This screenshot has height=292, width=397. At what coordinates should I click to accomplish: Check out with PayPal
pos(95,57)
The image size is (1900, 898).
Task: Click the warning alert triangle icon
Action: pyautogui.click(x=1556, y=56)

※ ※ ※

Task brief = Convert each line of the records above into a string in a JSON list, omitting any blank lines.

Worked answer =
[
  "This screenshot has height=292, width=397. At what coordinates should I click to accomplish: Check out with PayPal",
  "pos(95,57)",
  "The image size is (1900, 898).",
  "Task: Click the warning alert triangle icon",
  "Action: pyautogui.click(x=1556, y=56)"
]